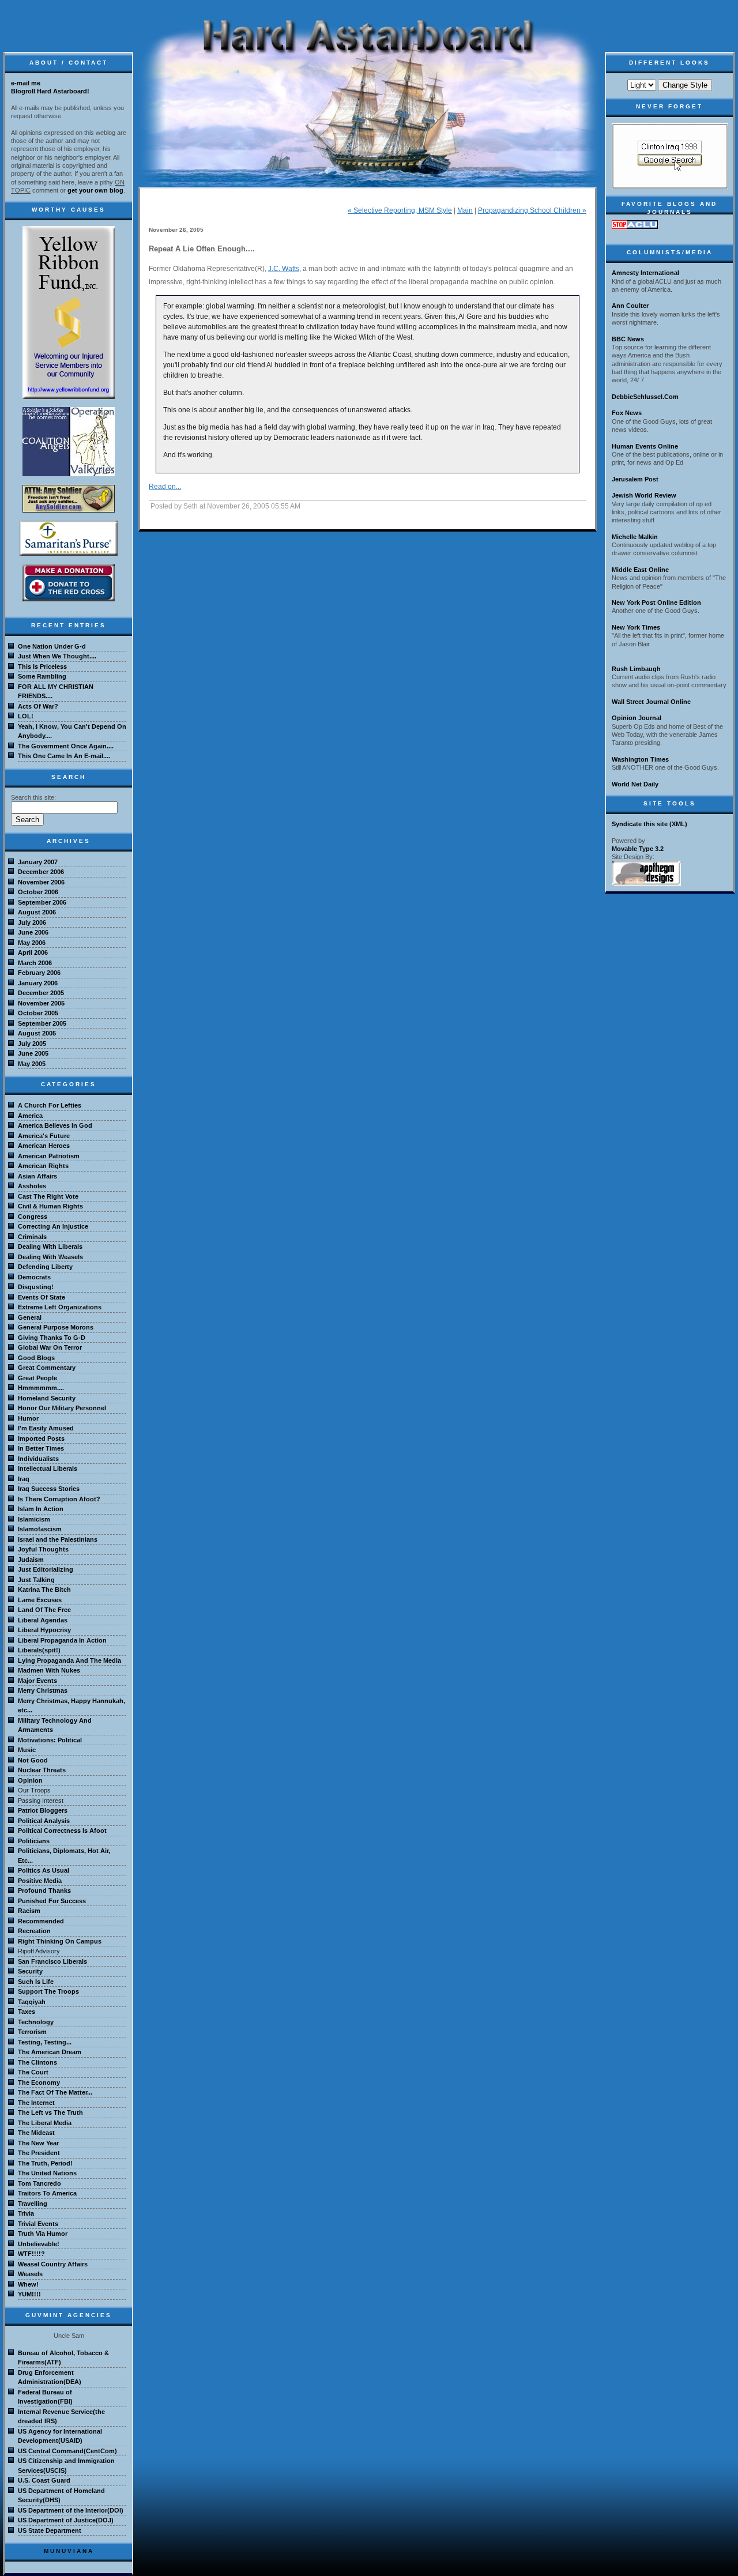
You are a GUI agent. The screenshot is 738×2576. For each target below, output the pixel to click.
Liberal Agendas (42, 1620)
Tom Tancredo (39, 2183)
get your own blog (95, 190)
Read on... (165, 487)
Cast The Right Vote (48, 1196)
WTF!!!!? (31, 2253)
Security (30, 1971)
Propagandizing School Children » (532, 210)
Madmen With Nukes (49, 1670)
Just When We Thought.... (57, 656)
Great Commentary (47, 1367)
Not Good (33, 1760)
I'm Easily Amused (46, 1428)
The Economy (39, 2082)
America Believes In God (55, 1125)
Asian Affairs (37, 1176)
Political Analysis (44, 1820)
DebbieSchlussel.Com (645, 396)
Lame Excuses (40, 1599)
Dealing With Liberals (50, 1246)
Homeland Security (47, 1398)
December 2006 (41, 871)
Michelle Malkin (635, 536)
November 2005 (41, 1003)
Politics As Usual (43, 1870)
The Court (33, 2072)
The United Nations (47, 2173)
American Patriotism (49, 1156)
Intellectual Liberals (47, 1468)
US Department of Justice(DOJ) (66, 2520)
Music (27, 1749)
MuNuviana (69, 2551)
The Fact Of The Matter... (55, 2092)
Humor (28, 1418)
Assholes (32, 1185)
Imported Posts (41, 1438)
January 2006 (38, 983)
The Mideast (36, 2132)
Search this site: (33, 797)
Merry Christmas (42, 1690)
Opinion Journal (636, 717)
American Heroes (44, 1145)
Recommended (41, 1921)
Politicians (34, 1840)
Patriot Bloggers (42, 1810)
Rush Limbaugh (636, 668)
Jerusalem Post (635, 479)
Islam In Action (40, 1508)
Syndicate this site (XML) (649, 823)
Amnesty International (645, 272)
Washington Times (640, 759)
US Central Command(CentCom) (67, 2450)
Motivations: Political (50, 1740)
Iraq (23, 1478)
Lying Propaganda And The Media (69, 1660)
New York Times (636, 627)
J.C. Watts (283, 269)
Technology (36, 2021)
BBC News (628, 339)
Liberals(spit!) (39, 1650)
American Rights (43, 1165)
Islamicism (34, 1519)
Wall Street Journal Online (651, 701)
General (30, 1317)
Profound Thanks (44, 1890)
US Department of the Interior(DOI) (70, 2510)
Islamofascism (40, 1529)
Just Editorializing (45, 1569)
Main (465, 210)
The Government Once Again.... (66, 746)
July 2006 (32, 922)
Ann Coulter (630, 305)
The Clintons (37, 2062)
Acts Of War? (38, 706)
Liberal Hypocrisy (44, 1629)
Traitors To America (47, 2193)
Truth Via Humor (42, 2233)
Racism (29, 1910)
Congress (32, 1216)
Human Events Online (645, 446)
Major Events (37, 1680)
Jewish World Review (644, 495)
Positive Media (40, 1880)
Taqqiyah (32, 2001)
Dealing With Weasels (50, 1256)
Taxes (26, 2011)
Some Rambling (42, 676)
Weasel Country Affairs (53, 2264)
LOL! (25, 716)
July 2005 (32, 1043)
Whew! (28, 2284)
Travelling (32, 2203)
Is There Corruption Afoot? (59, 1499)
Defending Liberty (45, 1266)
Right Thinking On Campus (59, 1941)
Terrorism (32, 2031)
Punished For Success (52, 1900)
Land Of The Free (44, 1609)
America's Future (44, 1135)
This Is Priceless (42, 666)
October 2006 (38, 891)
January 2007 (38, 861)
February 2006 (39, 972)
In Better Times (41, 1448)
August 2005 (37, 1033)
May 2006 (32, 942)
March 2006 (35, 962)
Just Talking (36, 1579)
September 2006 (42, 902)
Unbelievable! (38, 2243)
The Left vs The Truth (50, 2112)
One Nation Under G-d (52, 646)
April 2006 (33, 952)
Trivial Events (38, 2223)
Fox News (627, 412)
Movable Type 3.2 (638, 848)
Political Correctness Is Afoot (62, 1830)
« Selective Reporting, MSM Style (400, 210)
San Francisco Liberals (52, 1961)
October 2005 (38, 1013)
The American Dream (49, 2051)
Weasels (30, 2273)
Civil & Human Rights (50, 1206)
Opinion (30, 1780)
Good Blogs (36, 1357)
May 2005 (32, 1063)
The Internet (36, 2102)
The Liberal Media (44, 2122)
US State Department (49, 2530)
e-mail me (25, 83)
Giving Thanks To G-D (51, 1337)
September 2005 (42, 1023)
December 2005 (41, 992)
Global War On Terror (50, 1347)
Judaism (31, 1559)
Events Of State (41, 1297)
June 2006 (33, 932)
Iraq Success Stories (49, 1488)
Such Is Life (36, 1981)
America (30, 1115)
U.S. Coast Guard (44, 2480)
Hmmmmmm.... (41, 1387)
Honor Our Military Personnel (62, 1407)
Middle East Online (640, 569)
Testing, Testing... (44, 2042)
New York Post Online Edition (656, 602)
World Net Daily (635, 784)
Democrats (34, 1277)
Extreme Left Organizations (59, 1307)
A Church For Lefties (49, 1105)
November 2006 (41, 882)
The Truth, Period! (45, 2163)
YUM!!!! (29, 2294)
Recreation (34, 1930)
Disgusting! (36, 1286)
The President (39, 2152)
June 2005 (33, 1053)
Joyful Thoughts (43, 1549)
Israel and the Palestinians (57, 1539)
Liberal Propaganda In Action (62, 1640)
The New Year (38, 2143)
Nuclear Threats (42, 1770)
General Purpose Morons (55, 1327)
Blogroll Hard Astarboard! (50, 91)
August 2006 (37, 912)
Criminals (32, 1236)
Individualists (38, 1458)
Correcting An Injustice (53, 1226)
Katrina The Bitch (44, 1589)
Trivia (26, 2213)
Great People (37, 1377)
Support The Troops (48, 1991)
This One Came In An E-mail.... (64, 755)
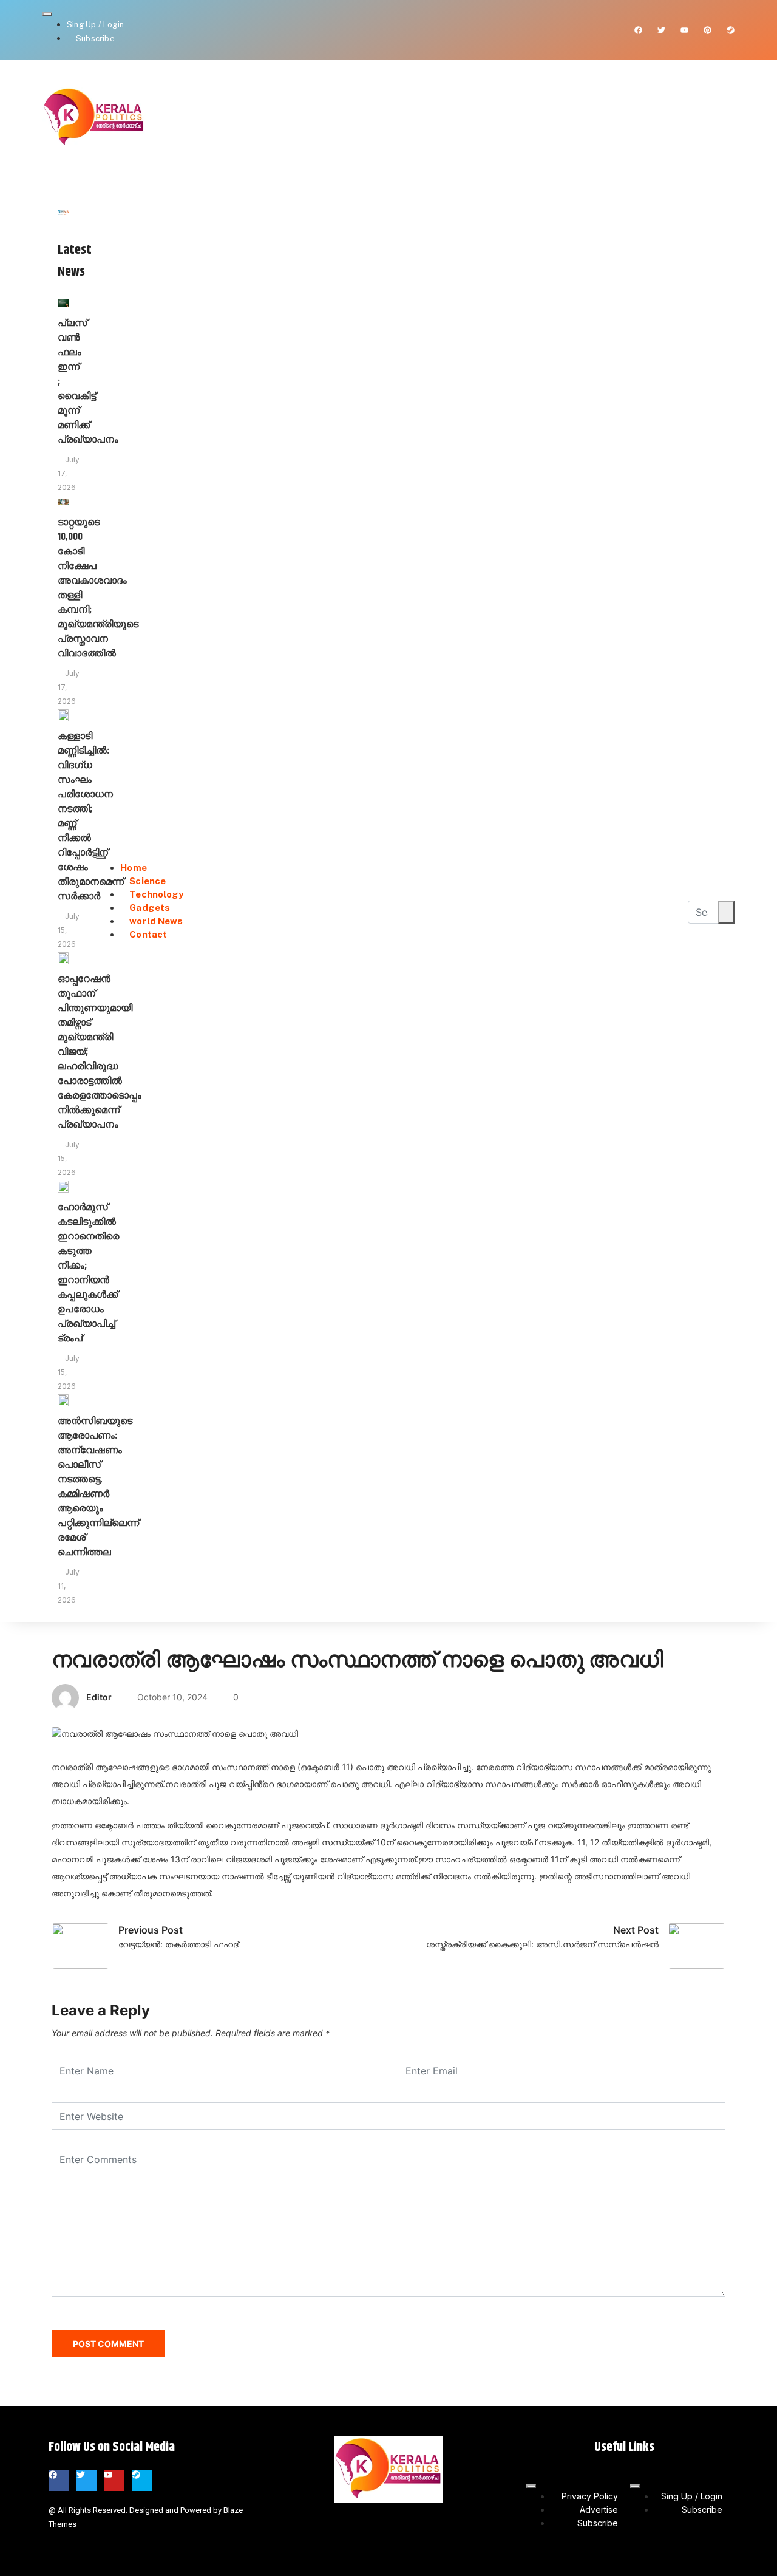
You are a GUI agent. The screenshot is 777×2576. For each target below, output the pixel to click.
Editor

-=-=-=-=-

• _WHAT YOU ARE ASKED TO DO_:
Repeat the entries above verbatim, but only from the line that has "Some Rambling (42, 676)" down to the line that has "Terrorism (32, 2031)", inclusive.

• _ANSWER FOR THIS EXERCISE_:
Some Rambling (42, 676)
Weasel Country Affairs (53, 2264)
LOL! (25, 716)
July 2005 (32, 1043)
Whew! (28, 2284)
Travelling (32, 2203)
Is There Corruption Afoot? (59, 1499)
Defending Liberty (45, 1266)
Right Thinking On Campus (59, 1941)
Terrorism (32, 2031)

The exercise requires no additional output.